North of Thailand and Cambodia

{This was an email I sent out to my contacts on my first trip to Asia in 2002}

its been awhile since the last update and a lot has happened.. i’ll try to fit in as much as possible..

we left our little place in koh samui a few days before our lease was up to meet some friends of ours in the very north of thailand, chiang rai. they were in thailand for a few days and we had fun with them. we went up to the golden triangle, which is the spot where myanmar (burma), laos and thailand meet at the mekong river. we crossed the border into myanmar (somewhat illegally, they didn’t stamp our passports, and we didn’t get a visa) for the day and did some shopping in a little border town. we also checked out a great flower show, which was all orchids, some amazing flowers! of course there was also some partying in the evening with a beauty pageant and some traditional thai dancing.

we we invited to go out to eat with our friend’s family. it was really nuts to eat with so many thai people. there were maybe 15 people and 50 plates on the table. we went to a restaurant over the kok river, where the kitchen was on one side of the river and the restaurant was on the other. they had two little raft boats that would cross the river with the food (and the dirty plates). it was a flurry of passing plates and so much food!

while out to eat we met a family member of our friend, i think a nephew or something, who invited us to go to “poo chee fah” with him and his friends the next day. poo chee fah is basically a small mountain that you can climb to the top of with an amazing view once you get there.

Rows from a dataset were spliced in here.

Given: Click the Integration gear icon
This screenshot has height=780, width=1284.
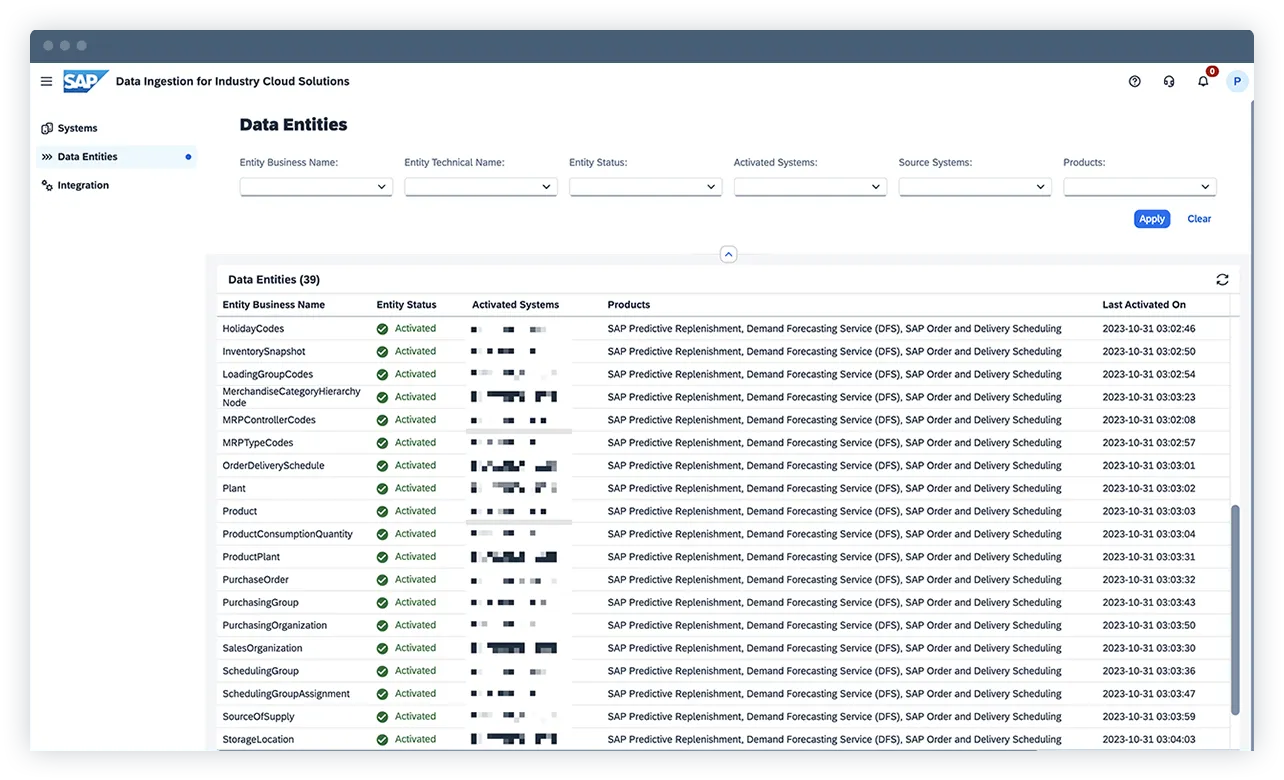Looking at the screenshot, I should click(46, 185).
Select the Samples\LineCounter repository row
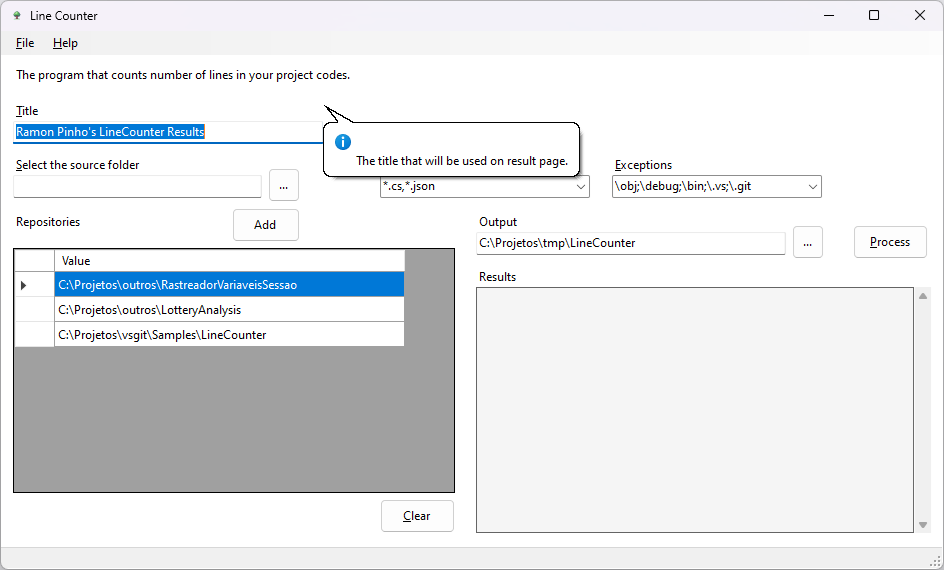The image size is (944, 570). [x=229, y=335]
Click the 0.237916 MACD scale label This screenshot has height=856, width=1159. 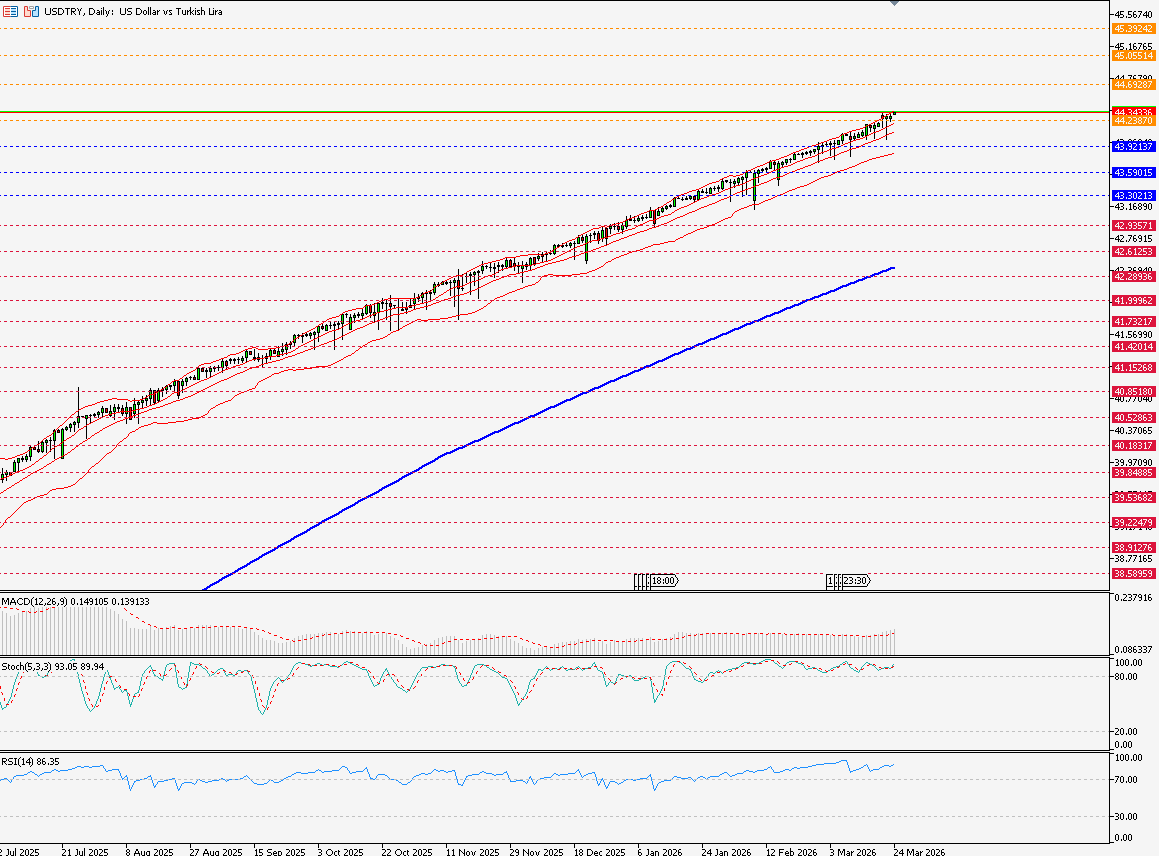[x=1135, y=595]
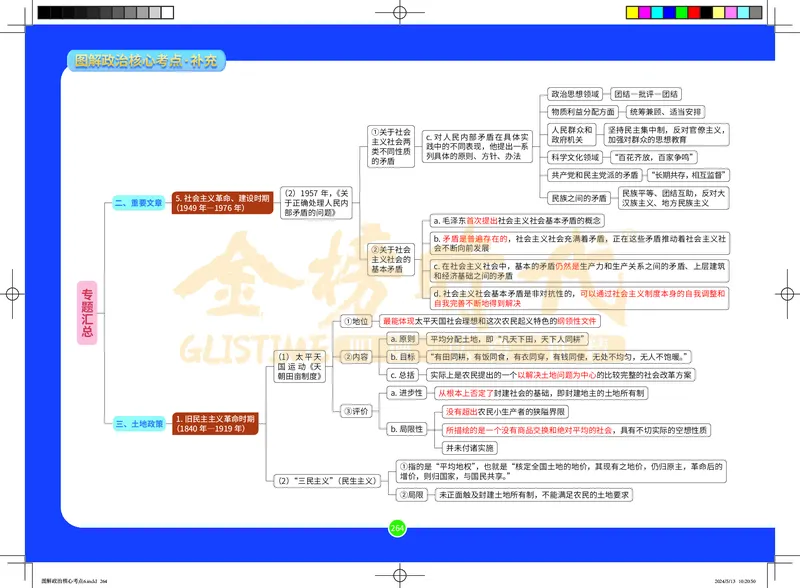Select the "科学文化领域" node

[x=573, y=158]
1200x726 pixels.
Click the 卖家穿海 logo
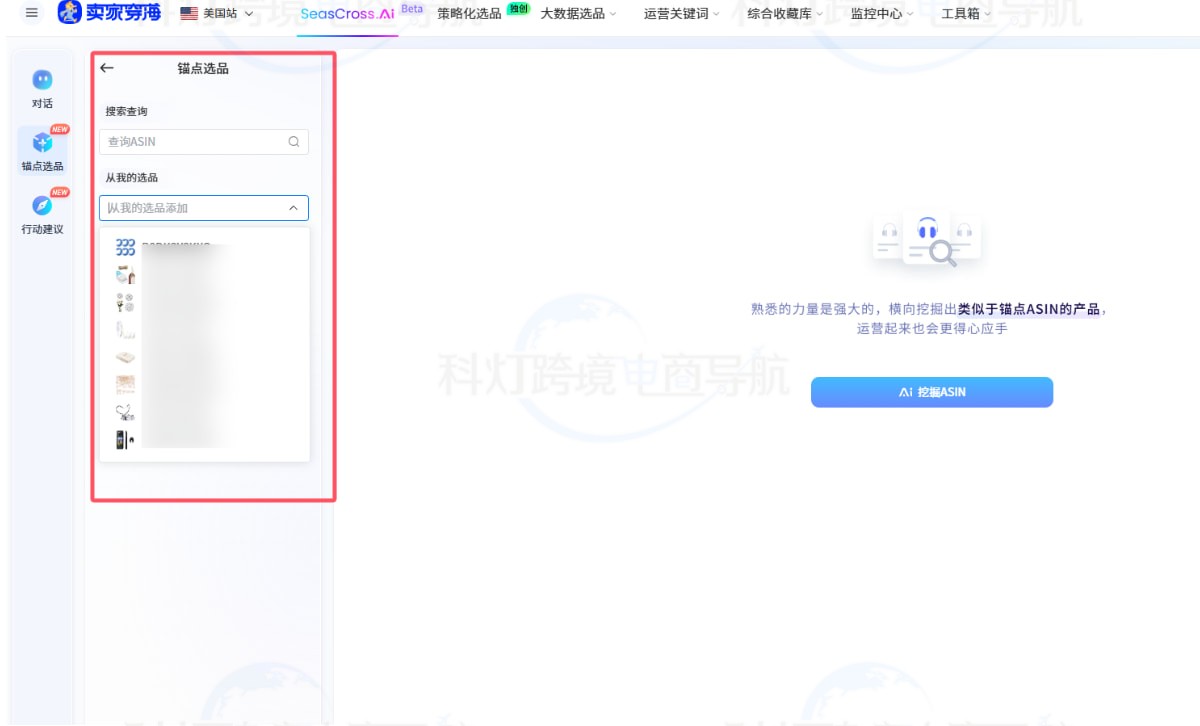coord(110,13)
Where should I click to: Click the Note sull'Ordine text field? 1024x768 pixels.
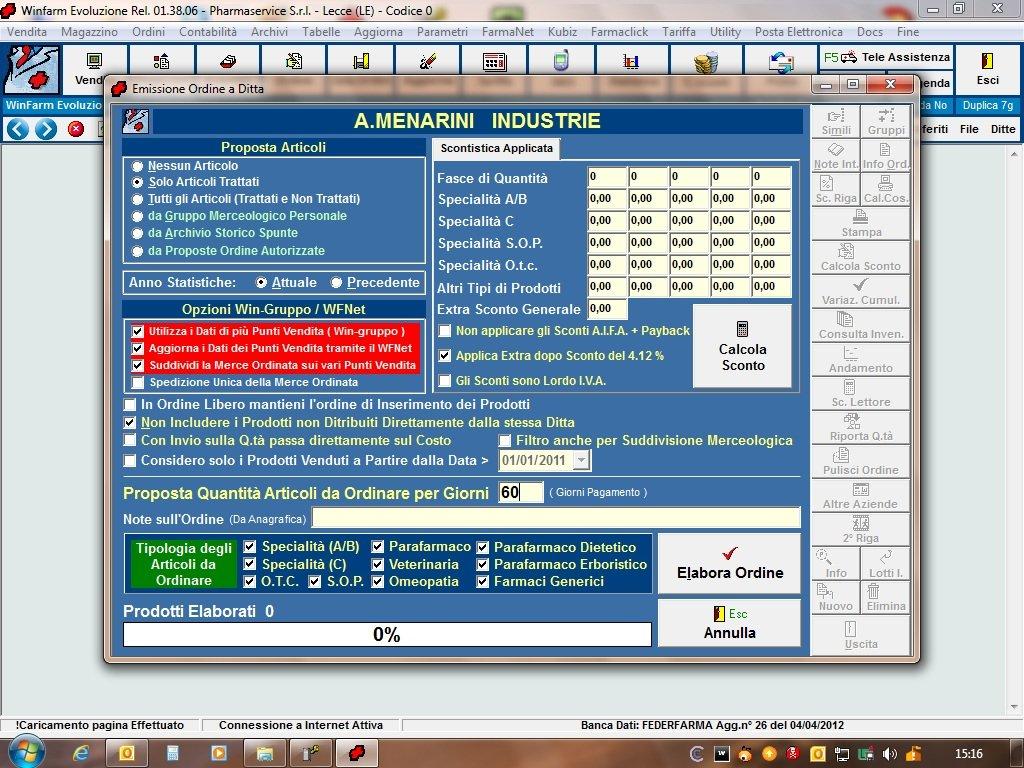click(x=556, y=518)
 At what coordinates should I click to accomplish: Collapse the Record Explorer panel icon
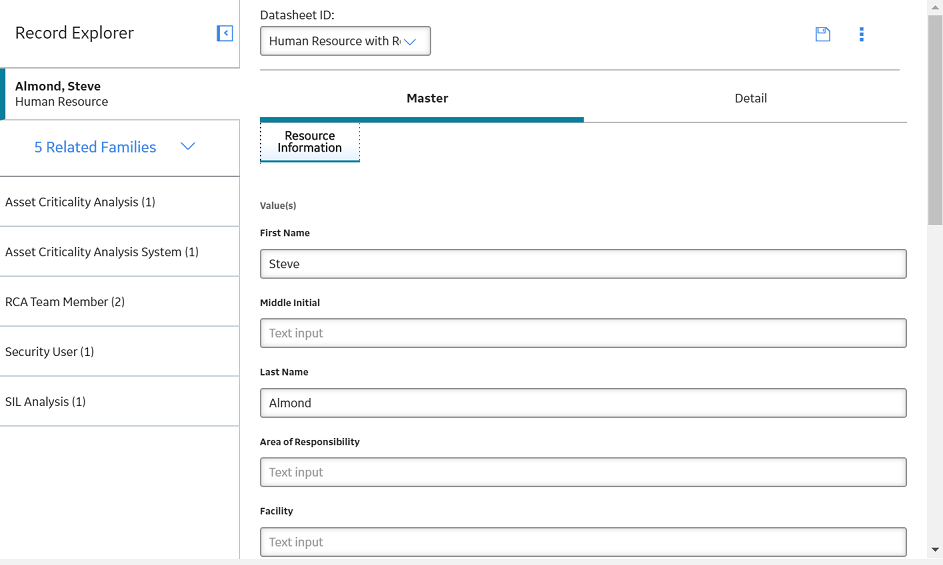[x=225, y=33]
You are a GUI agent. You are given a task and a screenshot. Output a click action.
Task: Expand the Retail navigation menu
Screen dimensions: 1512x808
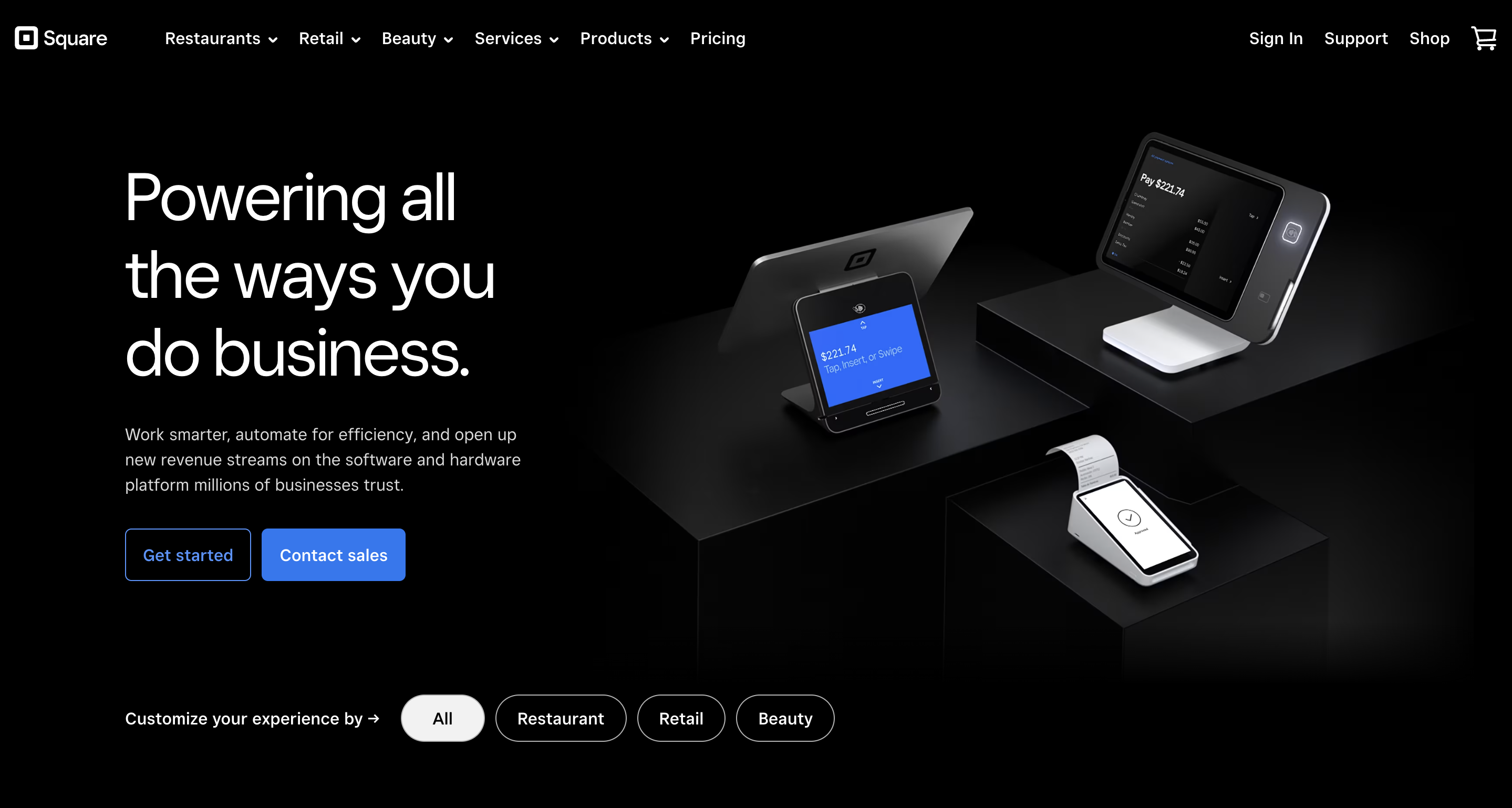coord(328,39)
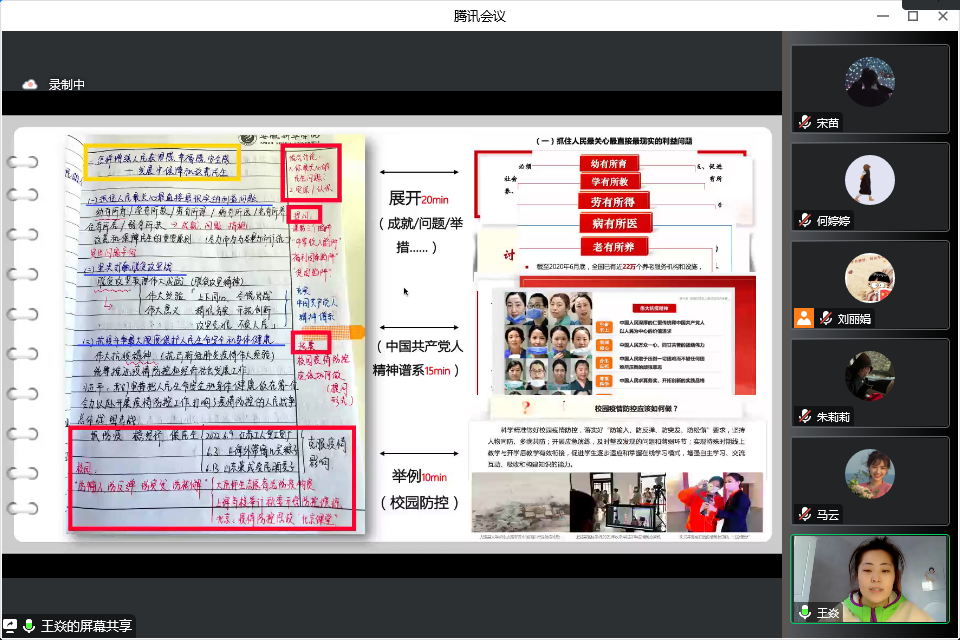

we’d heard how cool poo chee fah (lit: mountain pointing to heaven) is, so we happily agreed to go. he picked us up the next day in his pickup with his girlfriend and her sister. (25, 25 and 21 years old – i think). we stopped at a market and they picked up a bunch (tons) of pre made food in little plastic bags. we bought a pineapple.

we then had dinner. we were the lone foreigners among maybe 10 thais. all of them could speak a few words in english, and 2 of them knew more, and our host knew the most. (enough to translate what we would say for the rest of the group). on a picnic table outside we emptied all the little plastic bags out onto plates and began eating. thais normally eat with a fork and spoon — no chopsticks here. they eat with the spoon, and load the food onto the spoon with the fork. its considered rude to put a fork in your mouth here.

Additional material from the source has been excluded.